Kritik zu "Sommernachtsträume"
Ein letztes Meisterwerk: Hinkel entfesselt Shakespeares Zauber
Fotos: Carina Jirsch
21.06.2025 / BAD HERSFELD -
Es ist ein Bühnenwunder, das sich an diesem Eröffnungsabend in der ehrwürdigen Stiftsruine entfaltet: Joern Hinkel, der künstlerische Kopf der letzten Jahre in Bad Hersfeld, zelebriert seinen eigenen Abschied mit einem ebenso mutigen wie poetischen Theaterfeuerwerk. Seine Fassung des "Sommernachtstraums" – vielsagend in den Plural "Sommernachtsträume" erweitert – ist ein Fest für alle Sinne. Zwischen Steampunk-Romantik, viktorianischer Eleganz und zauberhaften Verwechslungen gelingt Hinkel eine fein abgestimmte Mischung aus respektvoller Shakespeare-Verneigung und herrlich überdrehter Theaterlust.
Mechanischer Märchenwald voller Magie
Schon die Rahmenhandlung ist originell gedacht: In einem Schlosspark des 19. Jahrhunderts, in dem gerade die erste Telefonanlage installiert wird, beginnt ein Fest der Missverständnisse, magischer Eingriffe und poetischer Irrfahrten.
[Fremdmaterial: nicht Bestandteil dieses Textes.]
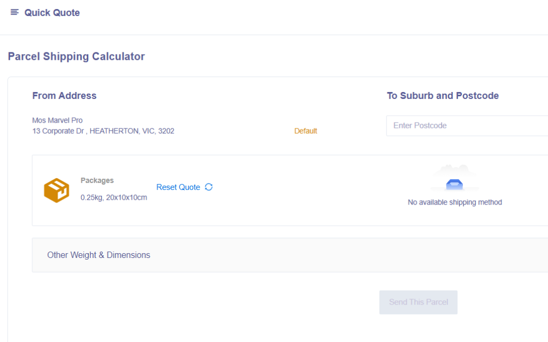This screenshot has height=342, width=548.
Task: Expand the Other Weight & Dimensions section
Action: (98, 255)
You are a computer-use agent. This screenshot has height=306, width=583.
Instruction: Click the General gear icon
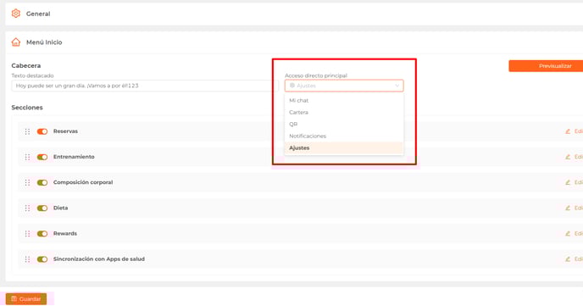click(15, 14)
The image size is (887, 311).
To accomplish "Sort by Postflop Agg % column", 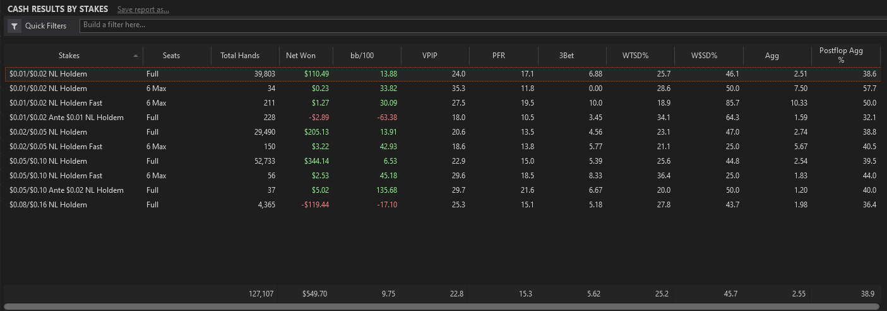I will [x=840, y=56].
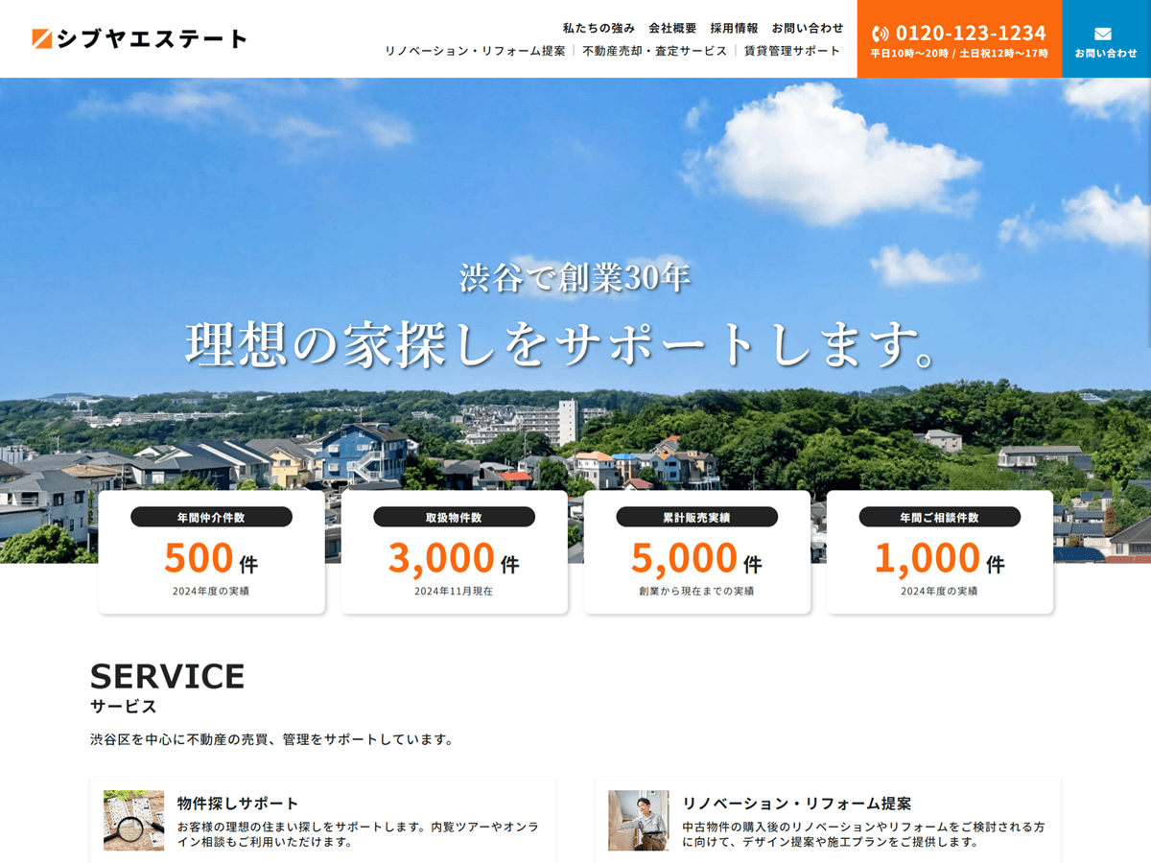Click the magnifying glass thumbnail for 物件探しサポート
The width and height of the screenshot is (1151, 863).
(134, 821)
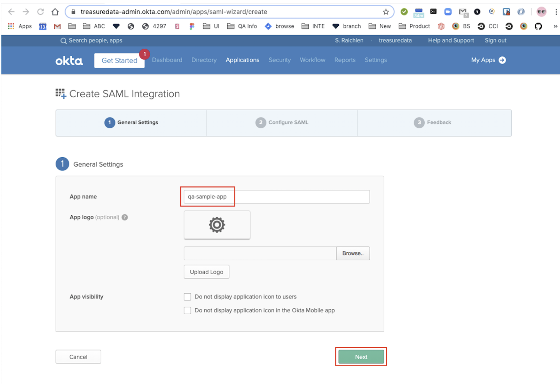Click the My Apps arrow icon
Image resolution: width=560 pixels, height=384 pixels.
point(502,60)
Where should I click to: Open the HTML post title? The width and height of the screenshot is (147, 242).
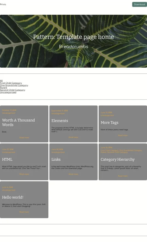click(7, 159)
Die Bühne von Jens Kilian verwandelt sich in einen mechanischen Märchenwald, durchzogen von Telegrafenmasten, voller geheimnisvoller Gerätschaften und leuchtender Überraschungen. Puck, gespielt von Anna Graenzer, dirigiert von der Schaltzentrale aus das Verwirrspiel mit schelmischer Energie – und lässt Zuschauer wie Figuren gleichermaßen ins Leere tappen. Symphonischer Klang für Shakespeares Komödie
Musikalisch trägt Christoph Wohllebens Live-Orchester diesen Sommernachtstraum auf Händen. Erstmals erklingt in Bad Hersfeld symphonisches Schauspiel – ein mutiger und wirkungsvoller Schritt, der den Zauber des Abends noch verstärkt. Jörg Gollaschs eigens komponierte Musik malt emotionale Landschaften, wechselt zwischen verspielter Leichtigkeit und romantischem Pathos, ohne je aufdringlich zu werden. Es ist Musik, die trägt, aber auch fliegt. Darsteller mit Herz, Humor und Hingabe
Ein Ensemble der Extraklasse bringt Hinkels Vision mit Leben, Witz und Herzblut auf die Bühne. Christian Nickel brilliert in der Doppelrolle als Fürst Theseus und Oberon – kraftvoll, pointiert, mit jener Sprachgewalt, die ihn seit Jahren zum Festspiel-Liebling macht. Bettina Hauenschild überzeugt als Hippolyta/Titania nicht nur schauspielerisch, sondern bringt mit ihrem Wissen über Pflanzen und Natur eine glaubhafte Magie in die Elfenwelt. Und dann ist da Erol Sander – als eitler, liebenswerter Benedikt zeigt er eine hinreißende Selbstironie und entpuppt sich als tragikomischer Charmebolzen mit Tiefgang. Anouschka Renzi wiederum lässt als trinkfreudige Kammerzofe Katharina das Publikum vor Lachen schnauben – eine komödiantische Glanzleistung mit der richtigen Dosis Wahnsinn. Junge Talente und starke Figuren
Doch es sind nicht nur die großen Namen, die glänzen. Helena Charlotte Sigal verleiht der Helena eine berührende Mischung aus Komik und Verletzlichkeit, während Gioia Osthoff als Hermia eine starke Entwicklung durchlebt – mal zauberhaft trotzig, mal leuchtend verletzlich. Anna Graenzer ist als Puck das wilde Herz des Abends – virtuos, körperlich, klug. Wolfgang Seidenberg schließlich sorgt als überforderter Regisseur der Handwerker-Truppe für urkomische Zwischentöne und feinen, selbstironischen Charme. Shakespeare-Universum mit Tiefgang
Hinkels Entscheidung, Figuren aus anderen Shakespeare-Stücken in den Wald der Irrungen zu schicken, ist ein Kunstgriff mit doppeltem Boden: Es wird nicht nur das Shakespeare-Universum erweitert, sondern auch der Blick auf Liebe, Täuschung und Identität geschärft. In einer Welt aus Fotos, Stimmen und Telefonkabeln geraten nicht nur die Figuren ins Schwanken – auch das Publikum fragt sich: Was ist echt? Was Projektion? Und warum lieben wir eigentlich?